Hikikomori showed up in the 1970s and increased drastically in the 1980s and 1990s. Tamaki Saito (psychiatrist) said the following.
I had clinical experience to examine hikikomori as ordinary cases at the time of the mid-1980s, when I was a freshly become a doctor (Saito 2002:34).
Also, according to Sadatsugu Kudo—the representative of the NPO corporation "Youth Independence Assistance Center"— he continues to be involved in the hikikomori problem from the earliest and assisted on a hikikomori case in 1978 for the first time (Saito 2003: 52).

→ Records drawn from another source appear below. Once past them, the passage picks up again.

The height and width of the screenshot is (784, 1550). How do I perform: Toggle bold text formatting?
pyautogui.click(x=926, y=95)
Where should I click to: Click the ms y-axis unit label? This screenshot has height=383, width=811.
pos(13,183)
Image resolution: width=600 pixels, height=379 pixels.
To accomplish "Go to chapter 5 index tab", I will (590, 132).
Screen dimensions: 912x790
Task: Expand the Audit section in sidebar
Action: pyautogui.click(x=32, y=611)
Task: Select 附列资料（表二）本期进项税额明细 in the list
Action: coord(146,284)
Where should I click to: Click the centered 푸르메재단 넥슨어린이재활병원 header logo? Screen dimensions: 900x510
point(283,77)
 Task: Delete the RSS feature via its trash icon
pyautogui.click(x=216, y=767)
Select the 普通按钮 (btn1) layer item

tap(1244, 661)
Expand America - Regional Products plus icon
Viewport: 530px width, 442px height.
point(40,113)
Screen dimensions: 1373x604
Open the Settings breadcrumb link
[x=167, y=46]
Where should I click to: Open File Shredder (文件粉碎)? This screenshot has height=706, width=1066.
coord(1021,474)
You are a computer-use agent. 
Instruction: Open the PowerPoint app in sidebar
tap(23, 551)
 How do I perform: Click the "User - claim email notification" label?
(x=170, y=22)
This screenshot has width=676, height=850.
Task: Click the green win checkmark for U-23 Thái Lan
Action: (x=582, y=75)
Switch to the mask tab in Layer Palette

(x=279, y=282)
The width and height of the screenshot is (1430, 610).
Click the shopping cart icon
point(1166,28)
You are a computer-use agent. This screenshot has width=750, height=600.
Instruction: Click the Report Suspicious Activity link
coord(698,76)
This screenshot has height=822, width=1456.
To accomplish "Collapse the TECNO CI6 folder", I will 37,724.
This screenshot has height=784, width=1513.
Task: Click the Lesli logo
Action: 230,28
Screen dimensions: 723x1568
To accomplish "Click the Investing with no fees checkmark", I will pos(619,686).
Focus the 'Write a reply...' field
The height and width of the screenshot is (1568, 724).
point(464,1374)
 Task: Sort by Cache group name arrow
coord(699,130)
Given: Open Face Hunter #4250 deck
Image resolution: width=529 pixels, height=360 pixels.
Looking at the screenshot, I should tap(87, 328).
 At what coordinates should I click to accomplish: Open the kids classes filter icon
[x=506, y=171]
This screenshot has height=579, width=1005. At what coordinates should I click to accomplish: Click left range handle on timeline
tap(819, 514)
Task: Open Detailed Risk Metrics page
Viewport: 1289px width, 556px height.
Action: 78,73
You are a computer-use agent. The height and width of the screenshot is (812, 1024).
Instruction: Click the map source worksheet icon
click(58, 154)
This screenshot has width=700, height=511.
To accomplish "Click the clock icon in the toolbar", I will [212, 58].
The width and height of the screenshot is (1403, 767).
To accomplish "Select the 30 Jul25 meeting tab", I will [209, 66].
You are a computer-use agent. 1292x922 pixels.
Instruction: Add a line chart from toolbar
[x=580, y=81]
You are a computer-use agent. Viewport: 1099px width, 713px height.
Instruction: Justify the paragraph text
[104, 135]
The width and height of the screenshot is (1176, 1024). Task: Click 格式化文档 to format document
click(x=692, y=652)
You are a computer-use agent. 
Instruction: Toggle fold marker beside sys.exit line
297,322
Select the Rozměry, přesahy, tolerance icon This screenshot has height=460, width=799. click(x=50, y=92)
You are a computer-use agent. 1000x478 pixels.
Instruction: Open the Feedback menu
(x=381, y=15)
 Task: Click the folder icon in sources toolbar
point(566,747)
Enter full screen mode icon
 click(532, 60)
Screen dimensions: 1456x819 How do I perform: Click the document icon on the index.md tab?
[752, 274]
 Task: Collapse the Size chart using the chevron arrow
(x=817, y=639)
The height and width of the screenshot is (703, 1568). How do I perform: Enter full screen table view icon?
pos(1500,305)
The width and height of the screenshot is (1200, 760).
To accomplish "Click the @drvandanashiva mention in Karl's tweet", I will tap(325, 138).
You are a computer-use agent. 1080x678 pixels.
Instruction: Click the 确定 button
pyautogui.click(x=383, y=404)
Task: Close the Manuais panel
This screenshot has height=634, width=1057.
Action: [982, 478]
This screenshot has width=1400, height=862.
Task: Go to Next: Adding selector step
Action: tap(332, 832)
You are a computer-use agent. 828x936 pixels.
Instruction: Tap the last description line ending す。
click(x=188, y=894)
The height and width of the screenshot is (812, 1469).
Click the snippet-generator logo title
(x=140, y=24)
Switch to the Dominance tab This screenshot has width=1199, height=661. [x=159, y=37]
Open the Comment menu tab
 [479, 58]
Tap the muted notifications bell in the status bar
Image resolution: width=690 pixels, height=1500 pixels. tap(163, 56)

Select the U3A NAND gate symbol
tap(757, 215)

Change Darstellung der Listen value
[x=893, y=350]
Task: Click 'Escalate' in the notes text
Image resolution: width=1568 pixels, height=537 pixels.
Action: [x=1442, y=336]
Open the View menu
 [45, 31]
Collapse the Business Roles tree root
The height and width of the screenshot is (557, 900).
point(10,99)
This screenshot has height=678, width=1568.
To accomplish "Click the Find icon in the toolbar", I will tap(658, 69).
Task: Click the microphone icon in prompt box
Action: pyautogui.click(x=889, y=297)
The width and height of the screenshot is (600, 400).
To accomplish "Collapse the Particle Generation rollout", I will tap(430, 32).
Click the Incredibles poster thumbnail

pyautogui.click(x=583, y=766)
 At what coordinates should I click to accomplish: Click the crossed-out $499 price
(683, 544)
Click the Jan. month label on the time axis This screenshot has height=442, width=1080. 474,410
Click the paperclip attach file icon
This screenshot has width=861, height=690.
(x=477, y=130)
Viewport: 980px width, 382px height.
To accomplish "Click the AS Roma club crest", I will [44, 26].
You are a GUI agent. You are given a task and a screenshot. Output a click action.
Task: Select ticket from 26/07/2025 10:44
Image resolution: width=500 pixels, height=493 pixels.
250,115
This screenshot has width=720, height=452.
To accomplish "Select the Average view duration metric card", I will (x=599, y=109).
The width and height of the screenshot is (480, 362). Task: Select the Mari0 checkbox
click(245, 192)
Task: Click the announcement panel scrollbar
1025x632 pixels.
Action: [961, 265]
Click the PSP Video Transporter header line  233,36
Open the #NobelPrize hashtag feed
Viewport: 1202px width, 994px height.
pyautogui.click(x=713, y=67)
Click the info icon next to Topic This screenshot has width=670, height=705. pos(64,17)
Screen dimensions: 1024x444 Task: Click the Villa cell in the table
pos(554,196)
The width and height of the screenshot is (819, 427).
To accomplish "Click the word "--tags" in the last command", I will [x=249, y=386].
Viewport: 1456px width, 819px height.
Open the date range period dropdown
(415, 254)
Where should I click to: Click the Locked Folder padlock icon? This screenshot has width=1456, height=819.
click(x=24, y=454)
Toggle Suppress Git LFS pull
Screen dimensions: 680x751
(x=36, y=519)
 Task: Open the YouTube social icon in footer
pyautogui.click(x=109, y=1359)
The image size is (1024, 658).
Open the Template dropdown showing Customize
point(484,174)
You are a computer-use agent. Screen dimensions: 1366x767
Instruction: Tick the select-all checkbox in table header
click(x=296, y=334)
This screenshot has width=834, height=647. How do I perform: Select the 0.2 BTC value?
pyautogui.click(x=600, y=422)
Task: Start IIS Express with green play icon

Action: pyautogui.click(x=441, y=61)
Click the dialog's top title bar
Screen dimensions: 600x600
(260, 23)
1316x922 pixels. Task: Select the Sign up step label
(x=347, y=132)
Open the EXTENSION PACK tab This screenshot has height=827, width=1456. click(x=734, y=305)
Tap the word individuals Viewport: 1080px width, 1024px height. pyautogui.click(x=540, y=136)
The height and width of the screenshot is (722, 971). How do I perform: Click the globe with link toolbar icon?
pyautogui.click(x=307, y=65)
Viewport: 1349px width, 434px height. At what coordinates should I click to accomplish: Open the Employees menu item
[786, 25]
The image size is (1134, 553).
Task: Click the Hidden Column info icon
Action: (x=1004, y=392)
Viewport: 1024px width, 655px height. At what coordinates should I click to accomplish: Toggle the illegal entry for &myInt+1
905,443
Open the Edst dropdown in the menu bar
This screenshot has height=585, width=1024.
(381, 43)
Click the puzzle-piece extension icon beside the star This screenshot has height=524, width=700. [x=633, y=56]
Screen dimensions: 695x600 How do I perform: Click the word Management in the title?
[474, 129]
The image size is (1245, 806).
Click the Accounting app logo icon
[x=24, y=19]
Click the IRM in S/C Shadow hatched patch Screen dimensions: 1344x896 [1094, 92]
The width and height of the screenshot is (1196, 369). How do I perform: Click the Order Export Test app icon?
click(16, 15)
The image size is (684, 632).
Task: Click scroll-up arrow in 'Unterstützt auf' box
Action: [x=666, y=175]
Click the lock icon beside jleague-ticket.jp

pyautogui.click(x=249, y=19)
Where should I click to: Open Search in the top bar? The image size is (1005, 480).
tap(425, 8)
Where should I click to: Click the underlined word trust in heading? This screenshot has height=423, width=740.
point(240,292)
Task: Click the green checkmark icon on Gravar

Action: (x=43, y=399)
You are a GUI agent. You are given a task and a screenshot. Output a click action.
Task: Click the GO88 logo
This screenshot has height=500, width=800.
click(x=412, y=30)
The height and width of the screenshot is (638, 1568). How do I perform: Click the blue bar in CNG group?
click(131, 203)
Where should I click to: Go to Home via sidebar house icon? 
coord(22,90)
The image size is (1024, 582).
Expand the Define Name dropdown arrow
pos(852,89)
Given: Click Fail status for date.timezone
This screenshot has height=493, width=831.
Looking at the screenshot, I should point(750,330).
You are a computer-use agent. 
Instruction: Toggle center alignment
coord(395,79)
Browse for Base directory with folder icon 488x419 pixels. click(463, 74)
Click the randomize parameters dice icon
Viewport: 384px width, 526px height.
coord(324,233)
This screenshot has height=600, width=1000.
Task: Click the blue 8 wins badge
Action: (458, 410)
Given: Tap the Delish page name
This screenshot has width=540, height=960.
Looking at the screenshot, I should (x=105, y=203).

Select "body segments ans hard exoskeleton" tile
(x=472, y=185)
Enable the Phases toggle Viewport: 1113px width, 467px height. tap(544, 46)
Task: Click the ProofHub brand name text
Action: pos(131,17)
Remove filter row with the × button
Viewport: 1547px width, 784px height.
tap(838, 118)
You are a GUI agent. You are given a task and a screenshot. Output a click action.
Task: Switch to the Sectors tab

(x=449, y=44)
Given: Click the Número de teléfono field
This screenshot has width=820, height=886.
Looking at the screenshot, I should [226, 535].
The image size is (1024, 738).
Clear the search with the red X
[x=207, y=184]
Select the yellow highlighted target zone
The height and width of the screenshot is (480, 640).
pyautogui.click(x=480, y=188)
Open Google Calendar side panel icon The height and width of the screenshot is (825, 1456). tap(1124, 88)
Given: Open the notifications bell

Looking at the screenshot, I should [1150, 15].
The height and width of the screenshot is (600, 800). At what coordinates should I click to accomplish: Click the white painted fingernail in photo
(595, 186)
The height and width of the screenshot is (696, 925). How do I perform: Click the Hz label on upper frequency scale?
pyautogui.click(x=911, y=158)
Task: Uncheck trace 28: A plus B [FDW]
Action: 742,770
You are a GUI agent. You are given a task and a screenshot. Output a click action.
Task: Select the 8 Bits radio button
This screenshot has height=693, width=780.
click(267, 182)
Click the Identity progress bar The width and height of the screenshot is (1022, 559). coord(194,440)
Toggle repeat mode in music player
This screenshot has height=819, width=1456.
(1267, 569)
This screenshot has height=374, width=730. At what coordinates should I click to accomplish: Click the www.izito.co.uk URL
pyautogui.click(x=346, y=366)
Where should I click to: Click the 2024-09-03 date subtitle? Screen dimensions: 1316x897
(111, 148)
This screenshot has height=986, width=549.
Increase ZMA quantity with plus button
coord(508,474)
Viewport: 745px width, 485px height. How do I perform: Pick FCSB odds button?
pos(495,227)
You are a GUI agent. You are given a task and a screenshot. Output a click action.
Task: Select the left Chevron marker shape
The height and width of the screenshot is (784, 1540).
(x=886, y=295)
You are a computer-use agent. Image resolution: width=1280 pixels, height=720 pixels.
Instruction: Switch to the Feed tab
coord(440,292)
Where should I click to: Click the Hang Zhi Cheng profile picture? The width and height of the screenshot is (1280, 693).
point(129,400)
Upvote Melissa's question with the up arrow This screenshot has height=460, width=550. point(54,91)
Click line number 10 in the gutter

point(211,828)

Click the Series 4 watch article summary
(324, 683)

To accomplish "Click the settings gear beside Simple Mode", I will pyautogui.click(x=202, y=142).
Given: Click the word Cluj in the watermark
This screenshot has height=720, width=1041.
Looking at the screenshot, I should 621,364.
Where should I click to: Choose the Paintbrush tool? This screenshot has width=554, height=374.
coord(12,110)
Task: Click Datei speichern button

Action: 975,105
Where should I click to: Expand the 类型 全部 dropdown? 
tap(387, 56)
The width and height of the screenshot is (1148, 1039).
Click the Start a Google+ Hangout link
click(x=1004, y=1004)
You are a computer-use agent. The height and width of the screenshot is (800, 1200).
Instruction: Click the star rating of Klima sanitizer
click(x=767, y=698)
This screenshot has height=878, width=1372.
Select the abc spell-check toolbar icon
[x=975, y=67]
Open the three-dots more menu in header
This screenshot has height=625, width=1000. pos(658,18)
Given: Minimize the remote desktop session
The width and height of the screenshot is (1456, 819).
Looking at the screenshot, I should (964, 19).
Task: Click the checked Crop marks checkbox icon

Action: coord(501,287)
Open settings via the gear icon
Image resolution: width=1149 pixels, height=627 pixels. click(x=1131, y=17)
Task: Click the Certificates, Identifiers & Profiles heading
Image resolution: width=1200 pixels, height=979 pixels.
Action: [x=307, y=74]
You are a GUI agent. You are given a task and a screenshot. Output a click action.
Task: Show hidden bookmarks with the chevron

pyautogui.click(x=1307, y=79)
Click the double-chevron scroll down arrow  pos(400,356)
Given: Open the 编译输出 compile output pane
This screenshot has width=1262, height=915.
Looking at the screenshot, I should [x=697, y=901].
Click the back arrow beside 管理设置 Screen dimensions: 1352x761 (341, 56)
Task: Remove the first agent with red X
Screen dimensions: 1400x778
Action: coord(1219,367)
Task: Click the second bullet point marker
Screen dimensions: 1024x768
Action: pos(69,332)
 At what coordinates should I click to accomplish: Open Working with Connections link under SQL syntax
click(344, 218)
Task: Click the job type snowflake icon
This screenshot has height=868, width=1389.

The transition of futoko is circumstantial evidence for these testimonies. We shall pay some attention to using the futoko statistics. The Futoko statistics have various problems. There is an enormous gap in the futoko rate by prefectures. The highest value of the futoko rate is 52.7% (Aomori Prefecture) in elementary schools and 89.9% (Aomori Prefecture) in junior high schools. On the other hand, the lowest value is 22.0% (Nagasaki Prefecture) in elementary school and 48.6% (Ehime Prefecture) in junior high school.
There is more than a 30–40% gap between each prefecture. There may be a local difference in education level, but we cannot just accept this number. As a condition, there is not a gap of 30–40 % in between each prefecture, and we should consider this difference as the policy of the Board of Education on how to count futoko children. For example, it is better for the school and the parents that students are recorded as "sickness" rather than "futoko." Thus, there are a lot of students whose absences are recorded as due to sickness and not futoko.
Hosaka (2000) describes that a lot of futoko students are counted as absent due to illness. Some prefectures that have a low futoko rate among long-term absentees record futoko absences as due to illness. In these data, the number of futoko students is low.
Considering these circumstances, it's difficult to understand the actual condition from futoko statistics. It is better to use the long-term absence statistics rather than the arbitrary futoko statistics. The Japanese government did start to record futoko in 1966. However, it is impossible to see the transition pre- and post-1966, and we cannot see a long period trend. For this reason, we will use the long-term absence statistics for the analysis.

Figure: Transition of the long-term absence student rate (50 days or more yearly).
[Figure adapted from Ministry of Education, Culture, Sports, Science and Technology "School basics investigation" (1953‒1999), Hosaka (2000).]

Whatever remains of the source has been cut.